**Problem to work on:** Rewrite the data below, swapping each "screenshot" for "image" and changing nothing else. Leave the pictures out of your answer.
━━━━━ Provided records
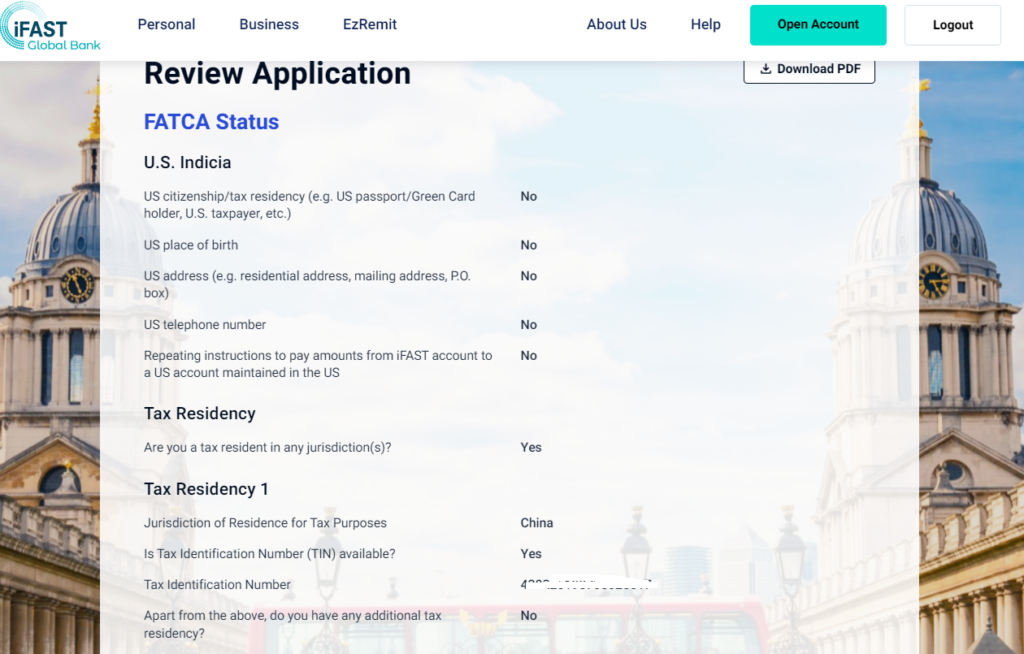Viewport: 1024px width, 654px height.
Task: Open the About Us page
Action: pos(616,25)
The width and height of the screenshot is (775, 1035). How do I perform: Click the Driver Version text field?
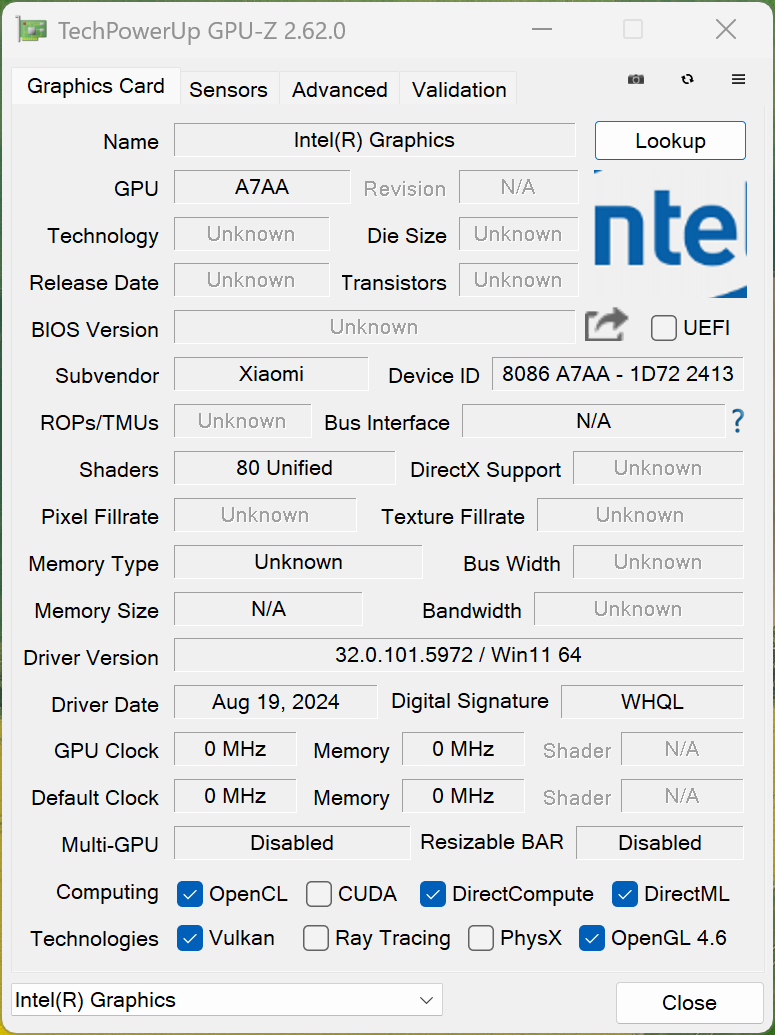click(x=458, y=655)
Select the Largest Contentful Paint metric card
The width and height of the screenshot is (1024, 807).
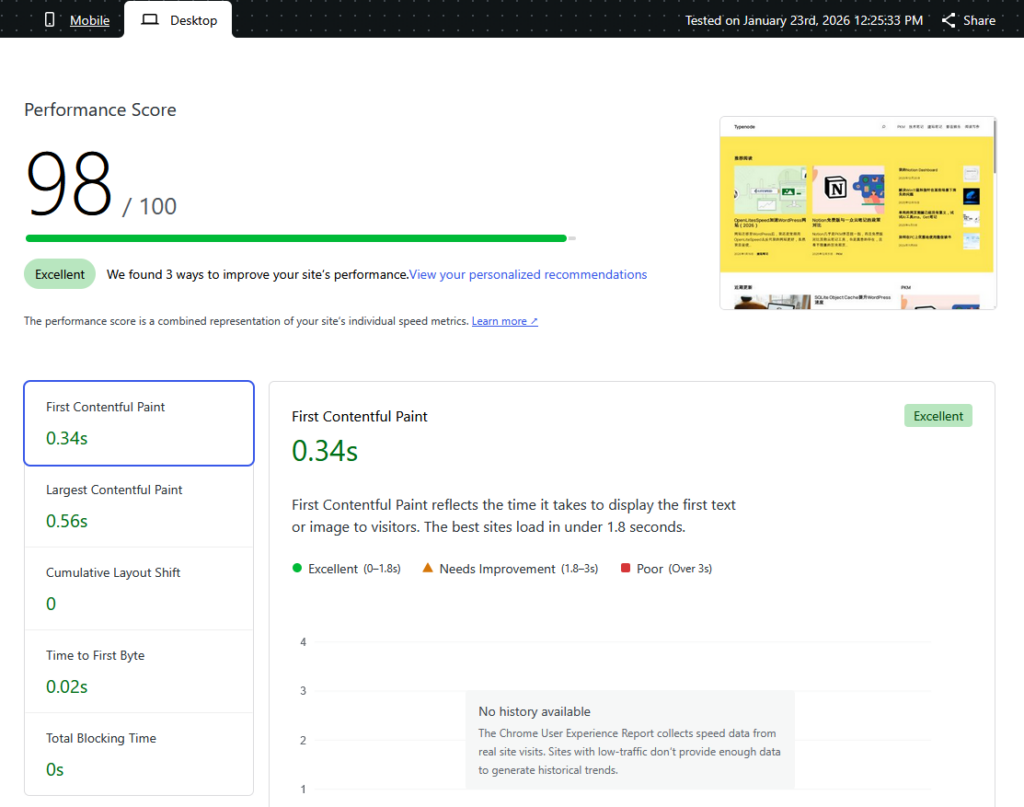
━━━━━━━━━━
**Task answer:**
Viewport: 1024px width, 654px height.
Task: Open the About Us page
Action: pos(616,25)
The width and height of the image is (775, 1035). How do I perform: Click the Driver Version text field?
click(x=458, y=655)
Select the Largest Contentful Paint metric card
The width and height of the image is (1024, 807).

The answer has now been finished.